While we can think of space as a vast sea of ​​blackness, we all have to look through the night to see that it is streaked by countless stars, galaxies, and even some Planets visible to the naked eye.

Scientists have recently used data from NASA’s New Horizons mission beyond Pluto to measure how deep the cosmic background really is. There are implications for what he found that we thought we knew about the makeup of the entire universe.

In short, the space is so dark that there may not be as many galaxies there, adding their faded glow to the back, as astronomers have previously predicted.

“This is an important number to know – how many galaxies are there?” Mark Postman of the Space Telescope Science Institute said in a statement on Tuesday. “We just don’t see light from 2 trillion galaxies.”

This was an earlier estimate derived from Hubble Space Telescope observations, but a new study in the Astrophysical Journal and co-authored by Postman suggests that the total number of galaxies in the universe is hundreds of billions compared to trillions.

Interestingly, this is close to an earlier figure that estimated that there were about 200 billion galaxies. It was based on Hubble data of the 1990s.

The location of New Horizons outside the edge of the Solar System gives it 10 times darker sky than Hubble sits.

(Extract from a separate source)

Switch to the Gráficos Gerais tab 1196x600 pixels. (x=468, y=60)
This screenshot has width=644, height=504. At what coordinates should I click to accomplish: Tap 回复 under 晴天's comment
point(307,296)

“These types of measurements are extremely difficult. Many people have tried to do this for a long time,” said co-author Todd Lauer of the National Optical Infrared Astronomy Research Laboratory. “New Horizons has provided us with a vantage point to measure the cosmic optical background that anyone is capable of.”

The team’s results will be presented at the American Astronomical Society meeting on Wednesday.

Incoming James Webb Space Telescope, Currently set to launch on Halloween, may help provide further insight into how many and what kind of galaxies provide faint background flashes that prevent the universe from going completely black.